Exercise guide
Barbell Wide Grip Upright Row
- Intermediate
- Compound
- Rep-based
- Back
- Lower arms
- Lower legs
- Shoulders
- Upper arms
- Upper legs
- Waist
The wide grip upright row targets the lateral deltoids and upper trapezius while minimizing shoulder impingement risk compared to a narrow grip.

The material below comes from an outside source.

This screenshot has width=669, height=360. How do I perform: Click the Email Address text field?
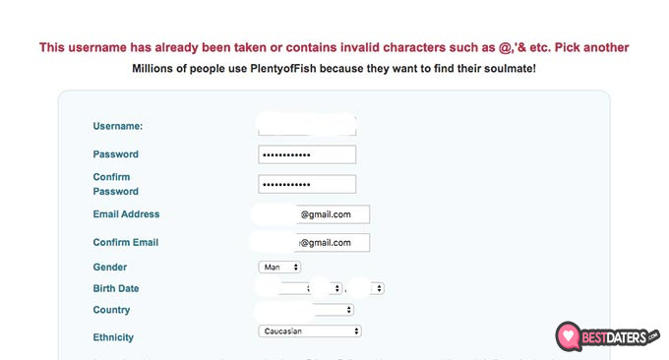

It is a highly effective compound movement for building shoulder width and upper back thickness.
Reviewed by the Crucible team · Updated June 2026
Muscles worked
Setup
- Stand with feet shoulder-width apart and a slight bend in your knees.

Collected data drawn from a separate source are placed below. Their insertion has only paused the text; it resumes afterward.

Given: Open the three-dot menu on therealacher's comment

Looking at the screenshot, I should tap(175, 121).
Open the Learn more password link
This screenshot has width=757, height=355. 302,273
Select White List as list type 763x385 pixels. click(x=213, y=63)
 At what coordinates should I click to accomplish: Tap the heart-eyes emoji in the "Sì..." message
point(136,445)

- Grasp the barbell with an overhand grip (palms facing you) significantly wider than shoulder-width apart.
- Let the bar hang at arm's length in front of your thighs with your shoulders pulled back and down.

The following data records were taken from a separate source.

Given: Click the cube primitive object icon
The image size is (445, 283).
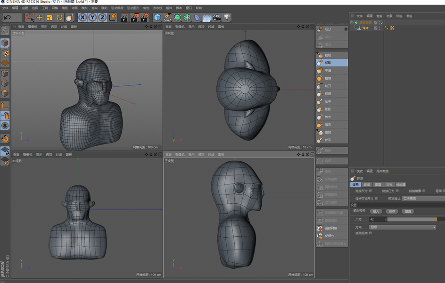Looking at the screenshot, I should click(157, 17).
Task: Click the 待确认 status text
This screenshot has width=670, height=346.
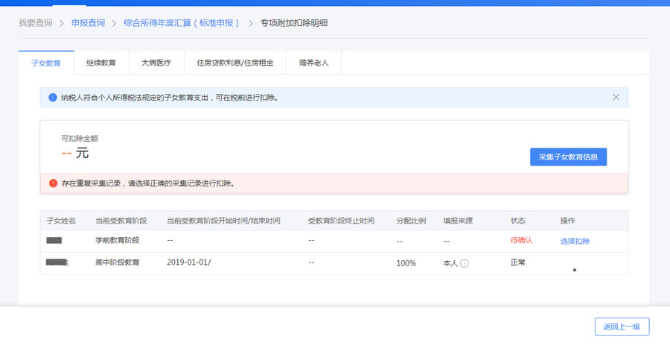Action: pyautogui.click(x=521, y=241)
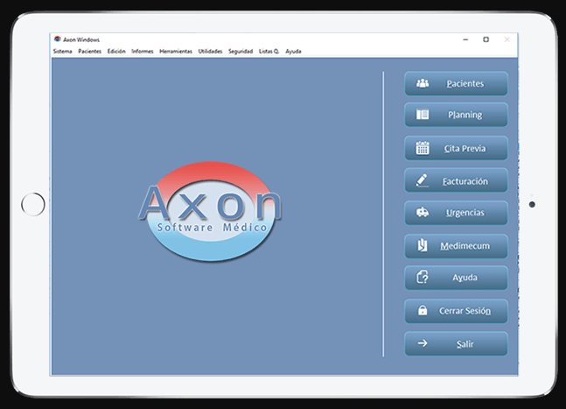The image size is (566, 409).
Task: Click the question mark document icon
Action: 423,278
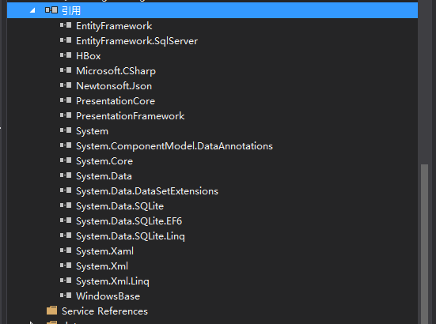436x324 pixels.
Task: Select System.ComponentModel.DataAnnotations reference
Action: tap(174, 146)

- Engage your core and maintain a neutral spine to stabilize your torso.
How to do it
- Exhale as you pull the barbell vertically toward your chest by leading with your elbows, keeping the bar close to your body.
- Stop the movement when the bar reaches mid-chest level or when your elbows are level with your shoulders.
- Inhale as you slowly lower the barbell back to the starting position using a controlled 2-second tempo.
- Ensure your elbows remain higher than your wrists throughout the entire upward phase.
Form checklist
- Keep the bar close to your torso to prevent excessive leverage on the lower back.
- Avoid pulling the bar higher than chest level to protect the rotator cuff from impingement.
- Do not use momentum or 'swing' the weight up using your legs or hips.
- Keep your wrists straight and avoid letting them 'flick' upward at the top of the movement.
Pro tips
- Focus on pulling your elbows 'out and up' toward the corners of the room to maximize lateral deltoid recruitment.
- Think of your hands as mere hooks; the power should come entirely from the shoulders and elbows.
Make it harder
- Incorporate a 2-second isometric pause at the top of the movement to increase time under tension for the deltoids.
- Slow the eccentric (lowering) phase to 4 seconds to maximize muscle fiber breakdown.
Frequently asked
- What muscles does the barbell wide grip upright row work?
- The barbell wide grip upright row primarily targets the deltoids, and also works the erector spinae, glutes, hamstrings, and quadriceps as secondary muscles.
- What equipment do you need for the barbell wide grip upright row?
- The barbell wide grip upright row uses barbell and weight plate.
- Is the barbell wide grip upright row good for beginners?
- The barbell wide grip upright row is rated intermediate. Build a base with simpler variations first, then progress to it with light load and strict form.